Shane Ross on Anthony Foley loss: ‘Tragic for the whole nation’
Minister for Sport describes ‘quite staggering flow of grief’ for Munster rugby coach
A display for Anthony Foley is mounted as a book of condolence was opened for the late Anthony Foley at the IRFU offices in Dublin today. Photograph: Dan Sheridan/Inpho
Minister for Sport Shane Ross has paid tribute to the celebrated Munster head coach, who died in Paris on Sunday morning at the age of 42.
Foley had also captained his province to their breakthrough Heineken Cup triumph in 2006.
As messages of sympathy flooded in, books of condolence were being opened across Munster and Irish flags were lowered to half-mast.
“It’s absolutely tragic, not just for sport, but for the whole nation, at a time when Irish sportsmen and sportswomen are seen as ambassadors for Ireland,” Mr Ross said. “It’s a terrible day for all sportspeople in Ireland.”
“Anthony Foley was an absolute star, who starred not just on but off the field. He was a great ambassador for Ireland at a time when all sports players and all sportsmen and sportswomen and the fans are holding the flag for the nation.
“This is reflected in the outpouring of grief that is coming not just from Limerick, not just from my department not just from Ireland but has come from all over the world in the last 24 hours.”
Mr Ross described the “quite staggering flow of grief” as beyond that which he had seen for a sportsperson for many, many years.
‘Extraordinary stalwart person’
“People are talking today about his loyalty, about his collegiality, about the extraordinary stalwart person he was as well.
“That’s absolutely apparent from the fact that he’s now more of a star as a coach than he was as a player - that’s really quite unusual.”
Mr Ross expressed his sympathies to Foley’s wife Olive, his sons Tony and Dan, his father Brendan, mother Sheila and sisters Orlagh and Rosey.
“It’s a really tough and tragic day for them.”
David Corkery, former Munster and Ireland player, said he was shocked at the sudden death of Foley.
“It’s one of those days that everything is a blur, everything is a haze at the moment, don’t know whether I’m coming or going.
“When the news came through yesterday, for me it was like being hit with a sledgehammer - immediately the questions that you have in life ring out - why him, why not me, why not a lesser being, a lesser person, someone without kids. It’s hard,” he said.
Corkery said he had grown up with Foley from school level and were “arch rivals”.
“On numerous occasions I roomed with the guy. It’s just mind-boggling. To see how something like this can happen, it poses the question, is there a God? Is there someone up there?
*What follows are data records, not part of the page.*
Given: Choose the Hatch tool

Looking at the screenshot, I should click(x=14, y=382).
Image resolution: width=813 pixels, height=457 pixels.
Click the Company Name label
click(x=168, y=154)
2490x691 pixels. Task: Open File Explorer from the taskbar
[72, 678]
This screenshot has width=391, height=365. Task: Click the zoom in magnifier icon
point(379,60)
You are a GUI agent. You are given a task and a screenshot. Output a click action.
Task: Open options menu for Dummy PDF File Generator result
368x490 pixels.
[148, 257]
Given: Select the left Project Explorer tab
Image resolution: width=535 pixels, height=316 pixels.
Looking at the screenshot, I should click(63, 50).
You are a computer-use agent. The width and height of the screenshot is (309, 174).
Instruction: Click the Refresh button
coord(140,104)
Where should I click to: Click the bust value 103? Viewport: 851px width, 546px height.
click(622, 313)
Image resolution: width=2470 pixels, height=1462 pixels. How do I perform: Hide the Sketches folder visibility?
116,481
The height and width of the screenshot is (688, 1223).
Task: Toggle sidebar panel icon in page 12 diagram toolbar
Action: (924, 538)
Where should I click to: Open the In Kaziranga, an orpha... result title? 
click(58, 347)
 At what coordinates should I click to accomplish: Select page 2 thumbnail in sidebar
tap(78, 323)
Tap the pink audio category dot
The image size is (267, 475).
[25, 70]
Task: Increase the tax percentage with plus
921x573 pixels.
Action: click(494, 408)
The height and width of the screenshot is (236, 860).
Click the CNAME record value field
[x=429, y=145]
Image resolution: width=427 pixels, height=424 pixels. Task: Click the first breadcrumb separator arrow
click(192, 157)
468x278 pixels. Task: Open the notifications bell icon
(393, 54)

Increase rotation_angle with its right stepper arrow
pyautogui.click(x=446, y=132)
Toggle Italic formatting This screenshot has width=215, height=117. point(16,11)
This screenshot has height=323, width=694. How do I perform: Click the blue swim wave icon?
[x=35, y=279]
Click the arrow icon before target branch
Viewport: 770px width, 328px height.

“If there is, why would he take somebody like Anthony at such a young age with a young family, and his whole life ahead of him? It’s just hard,” he said.
“Anthony was never one to look for the limelight, never one to push to the front if there was a camera there, he just got on with his business, he did his job.
“The outcry from the rugby community around the world is just a symbol of how much respect he had, a symbol of the man he was, on and off the field, the effect is going to be so long on so many people.”
The University of Limerick released a statement expressing sympathy for Foley’s family and friends.
David Mahedy, director of sport at UL, said Foley was a “true leader”.
“He demonstrated this quality both on the field of play and more recently, on a daily basis, as he went about his work with Munster’s next generation here at the UL campus. He will be sorely missed by all. May he rest in peace,” he said.
A book of condolence was to be made available at the university today.